Web of Shadows holds up well in the sound department. The voice acting is by and large very good, with Peter Parker (aka Spider-Man) sounding just as youthful and smart-alecky as you’d imagine. While there is a generous amount of cornball humor, there are instances in which the developers poke fun at the game itself. For instance, at one point after grabbing a collectible heart (which increases your life bar), Spidey quips that “if” he had a life meter, it would be increasing right now. These little touches give the game a nice sense of humor that hearkens back to Spider-Man’s early roots.


The music is generally well done. Big fights and boss encounters are met with an increasingly dramatic score which helps heighten the tension. While nothing about it was particularly memorable, I never found it annoying or distracting.

Web of Shadows packs a lot of combat mechanics into such a tiny game. Not only do you have to worry about climbing up walls, slinging your web, or punching enemies, you also have a variety of combos you can implement – some of them even in mid-air. The good news is that the controls feel extremely tight and responsive. I rarely had any problems getting to where I wanted to go via my web slinging, and even randomly slinging around felt completely natural. At times you will have those “how the heck did I just pull that off?” moments that will bring a smile to your face.


Combos are generally easy to do.

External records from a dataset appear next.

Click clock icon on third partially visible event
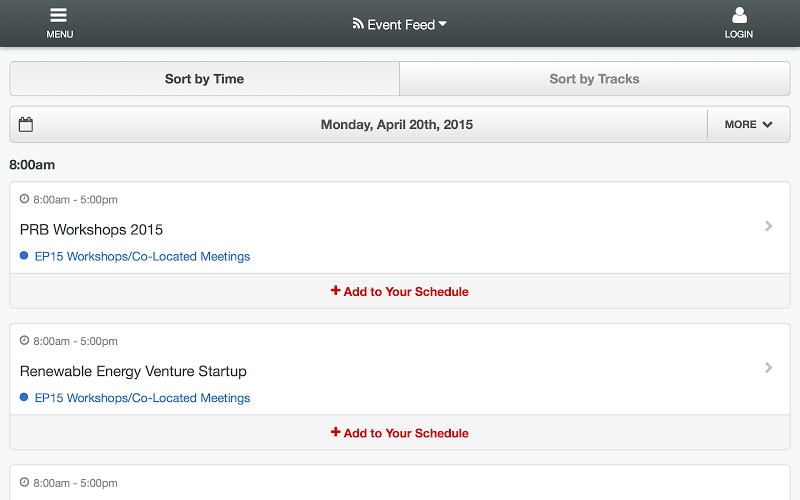 point(24,482)
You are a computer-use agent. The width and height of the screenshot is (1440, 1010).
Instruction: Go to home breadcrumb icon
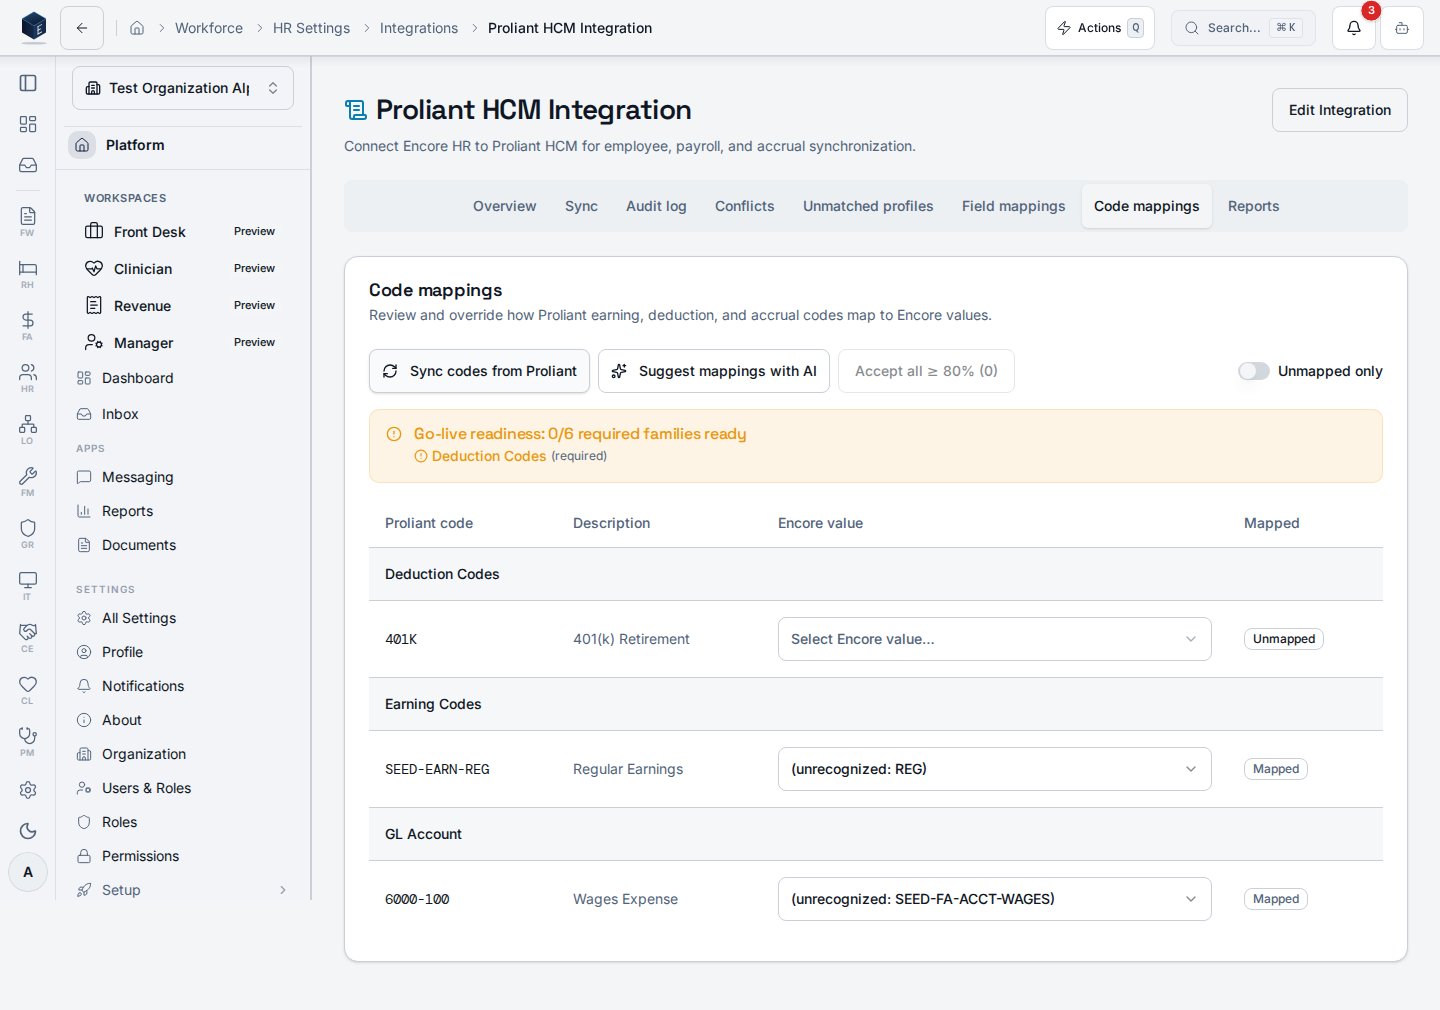coord(137,28)
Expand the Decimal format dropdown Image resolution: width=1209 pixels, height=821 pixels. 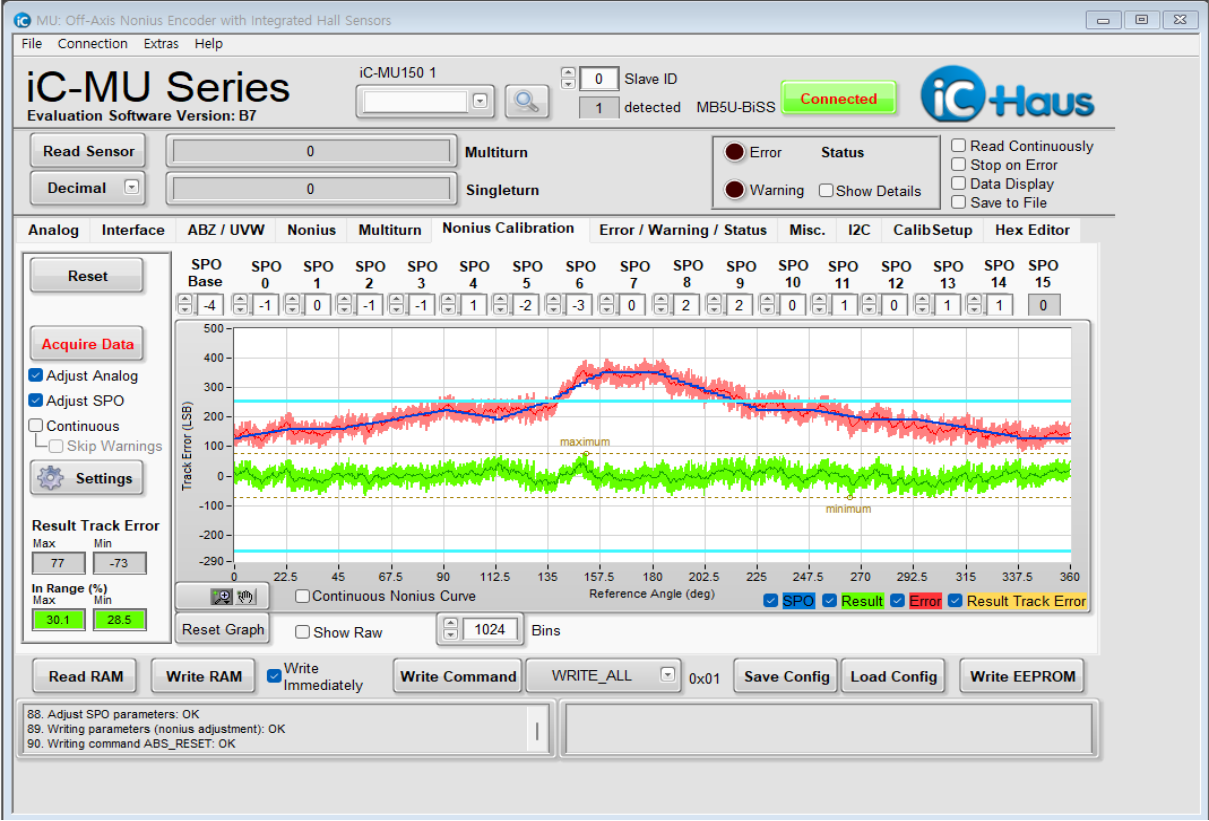(x=130, y=188)
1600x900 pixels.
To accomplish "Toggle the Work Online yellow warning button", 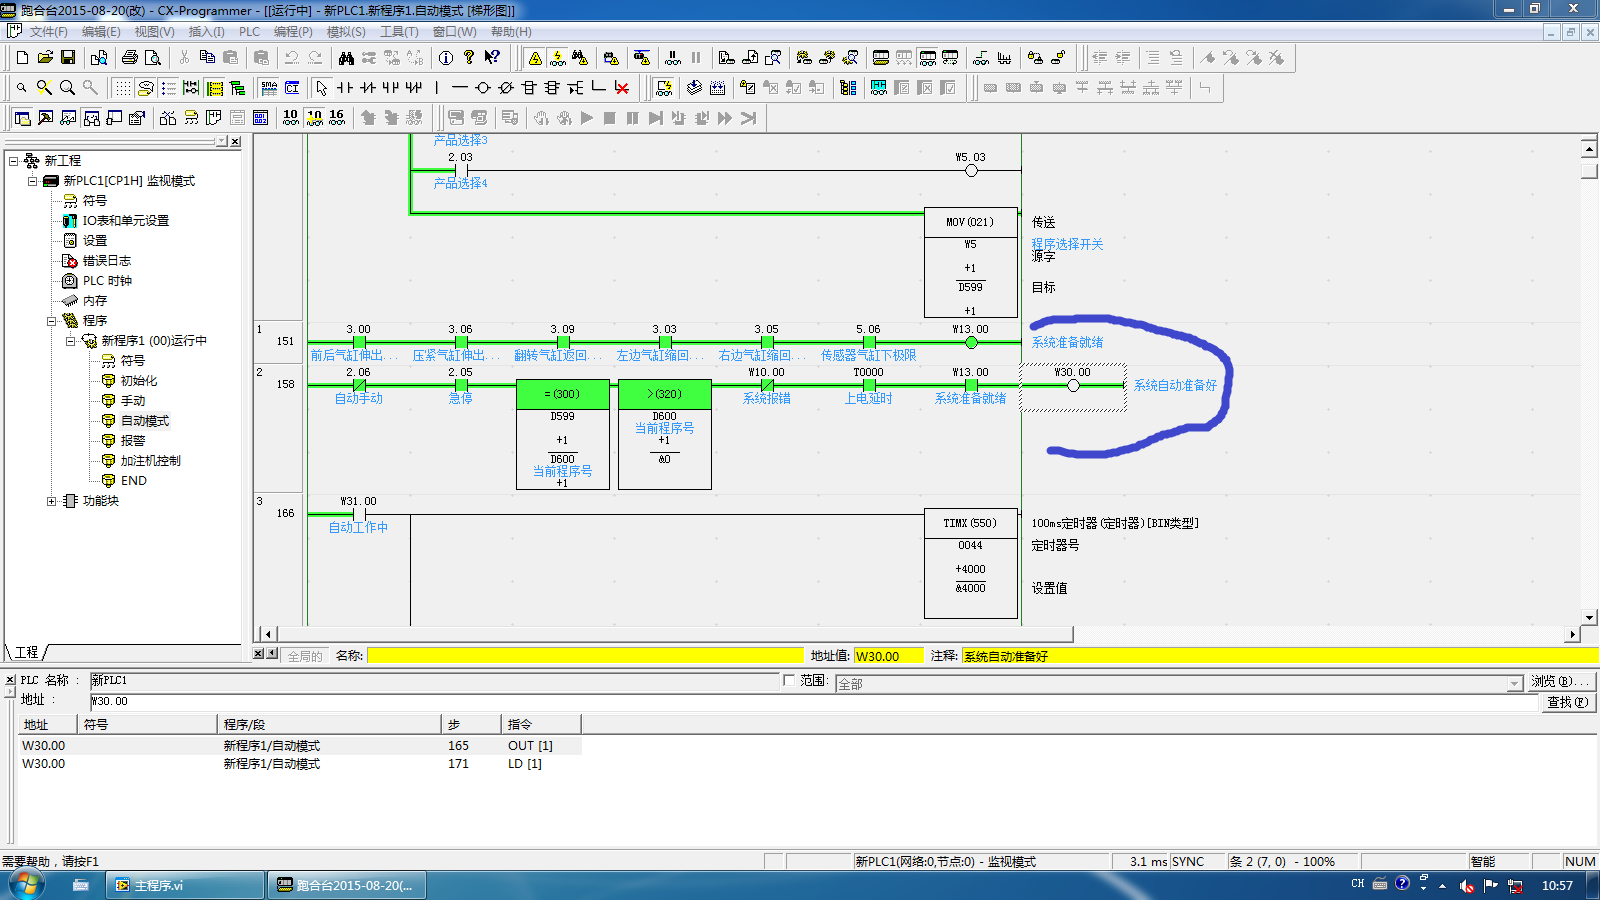I will (535, 58).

No Mortal Kombat-style button sequences, though some do require a certain degree of timing. You can also pull off some nifty maneuvers with your web, such as ensnaring enemies or pulling them to you for a kick in the face. Using a combination of all of these maneuvers (plus your climbing/web swinging abilities) makes combat feel very fluid and remarkably sophisticated for such a limited set of buttons. The only downside is that you will wear your thumb out. Enemies tend to be pretty tough, and because you’re generally only using one button to attack you may find yourself taking frequent breaks to rest your fingers.

If you’re familiar at all with the Castlevania series of games, you’ll feel right at home in Spider-Man:Web of Shadows. The game utilizes the same multi-level 2D mapping system of those games. As Spider-Man you are free to roam wherever you’d like, though some parts of the game will be off limits until you unlock a particular power. Save points are scattered throughout the maps and clearly marked, and also serve as hubs to purchase new powers.


The upgradeable power system is one thing that gives Web of Shadows a unique feeling of being more than another simple platform action title. Spider-Man has the ability to change into one of two suits at the click of a button – his familiar red and blue outfit or his black outfit. Each of these suits contains its own set of powers and combos, and a third set of powers and combos can be used with either suit. As you defeat enemies you will gain experience, and you’ll get more experience the longer the combo you can string together. This experience can then be used to buy new powers at any save point.


Most powers are combat-related and give you access to new fighting combos. Occasionally some will upgrade existing combos, making them do more damage or last longer. The handful of non-combo powers include increases to Spidey’s overall toughness or attack speed. Unlocking these powers definitely makes a huge difference in the game – certain areas will be amazingly tough if you have not unlocked appropriate combos. One disappointment, however, is that choice of suit doesn’t seem to make a tremendous difference. While I occasionally had to use the black suit to break through a wall with my dash ability, I played through the majority of the game in the good old red n’ blue. The two suits even tend to share similar sets of upgrades. It would have been nice if there had been a little more incentive to use one over the other.


Powering up suits via upgrades is not the only option available to you, however. Another way Spider-Man can be upgraded is through collectible items found hidden away throughout the game. Heart containers will increase Spider-Man’s life meter, and other collectibles will enhance his suit or web. For instance, one might enable his suit to stick to symbiotic goo, or give him the ability to smash through symbiotic walls. In most cases these major suit upgrades serve to give you access to areas of the game that were formerly unavailable.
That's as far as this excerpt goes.